Trump says Georgia election interference 'entirely dead' with Willis disqualification

President-elect Trump on Thursday celebrated the disqualification of Fulton County District Attorney Fani Willis (D) from the election interference case against him, arguing it should be the end of the prosecution over his efforts to overturn Georgia’s 2020 election results.

"The case has to be thrown out because it was started corruptly by an incompetent prosecutor who received millions of dollars through her boyfriend — who received it from her — and then they went on cruises all the time," Trump told Fox News Digital after a Georgia appeals court removed Willis from the case.

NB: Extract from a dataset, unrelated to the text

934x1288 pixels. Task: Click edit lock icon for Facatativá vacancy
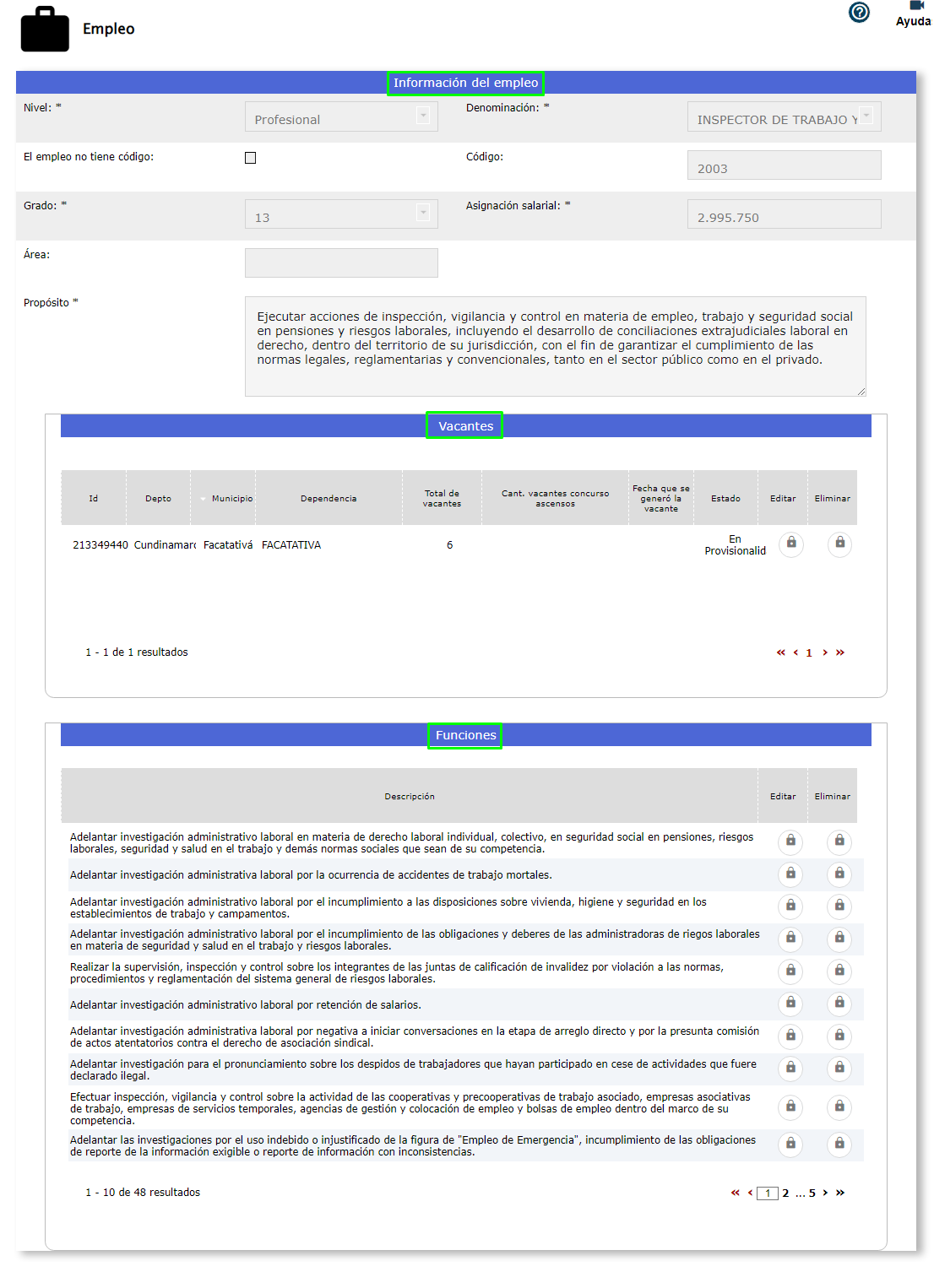[x=791, y=544]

"Therefore, the case is entirely dead," Trump added. "Everybody should receive an apology, including those wonderful patriots who have been caught up in this for years."

The three-judge panel described Willis’s relationship with ex-special prosecutor Nathan Wade as a “significant appearance of impropriety” in ruling that she be booted from the case.

The court declined to outright dismiss Trump’s indictment, but disqualifying Willis’s office throws the future of the case — already complicated by Trump’s impending return to the White House — further into doubt.

Willis charged Trump and more than a dozen of his allies last summer for allegedly entering a months-long unlawful conspiracy to overturn President Biden’s 2020 victory in Georgia.  

The decision leaves open a theoretical possibility another prosecutor could take over the case, but the path forward remains precarious. Trump’s legal team has separately sought to dismiss all his criminal prosecutions on the grounds that he is the president-elect.

Special counsel Jack Smith has wound down the federal cases against Trump, including one in Washington, over his attempts to remain in power after losing the 2020 election.